Tried using both expv and expv_timestep from ExponentialUtilities.jl. Used the below codes:
EXPV: u0 = 100*ones(62500);t_end= 1e-3;
@time U = expv(t_end, Jacobianmat, u0; tol=1e-15);
RESULT: expv gives correct results only until a t_end value of 1e-9 seconds, beyond which the values are 0 everywhere, but i need results till a time-span of atleast 1e-3 seconds.
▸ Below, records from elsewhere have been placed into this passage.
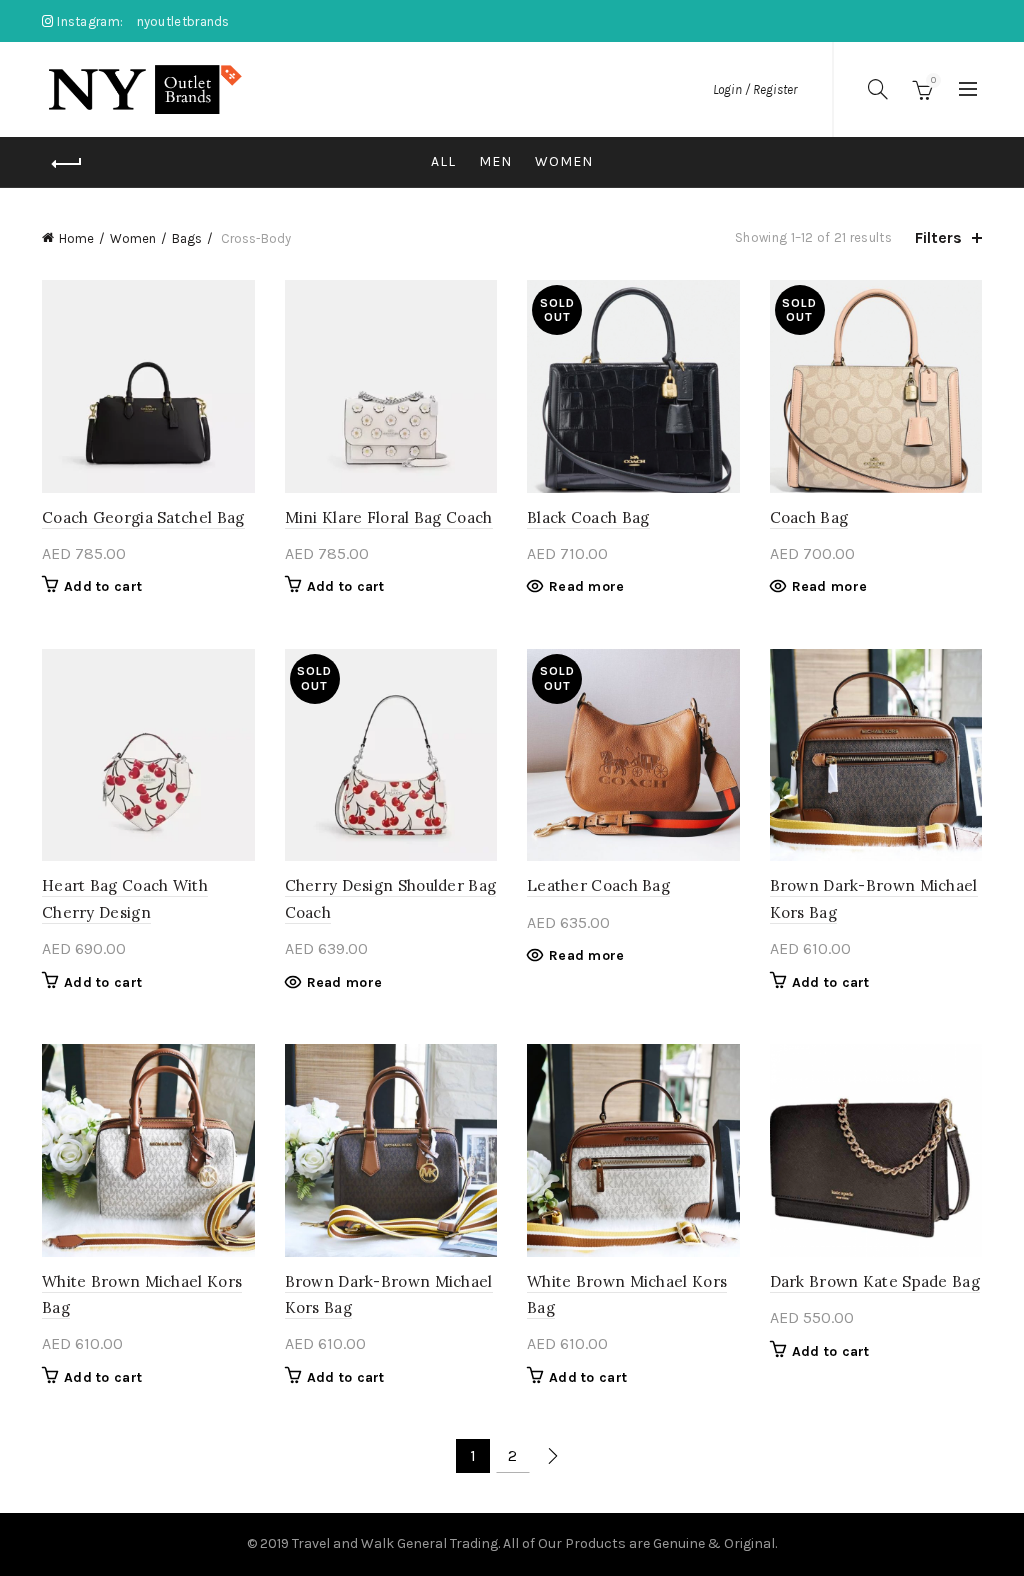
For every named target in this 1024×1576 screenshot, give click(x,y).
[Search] (878, 89)
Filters (938, 237)
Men (495, 161)
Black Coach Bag (588, 517)
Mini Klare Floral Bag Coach (389, 517)
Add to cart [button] (103, 586)
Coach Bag (809, 517)
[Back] (67, 164)
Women (564, 161)
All (443, 161)
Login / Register (755, 89)
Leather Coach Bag (598, 885)
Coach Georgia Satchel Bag (143, 517)
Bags (187, 238)
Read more (587, 586)
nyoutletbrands (183, 21)
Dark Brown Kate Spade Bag (875, 1281)
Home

Note: The max values in the jacobian are of the order 1e12, the minimum nonzero values are 1e-3 and i want to solve the problem till a span of 1e-3 seconds (a large time-span considering the fastest dynamics are 9 orders faster than the slowest dynamics)
EXPV_TIMESTEP: u0 = 100*ones(62500);ts= (10.0).^Array(-10:0.5:-3);
@time U = expv_timestep(ts, Jacobianmat, u0; adaptive=true, tol=1e-7,verbose=true)
RESULT: expv_timestep gives more accurate solutions but the ‘dt’ value was not adaptive (although i set adaptive= true) and the ‘dt’ value was always around 1e-10 seconds (I simulated for about 2-3 days and i only got until 1e-6 seconds. CVODE_BDF did much better and was able to solve until 200e-6 seconds within 20 hours of simulation time. However CVODE_BDF too became unstable later on)
Will update the results of adaptive exponential RK methods exprb32 and exprb43 soon.
Also, I did not want to try fixed time step exponential methods such as exponential RK and exponential propagation iterative methods because I want the results over a large timespan.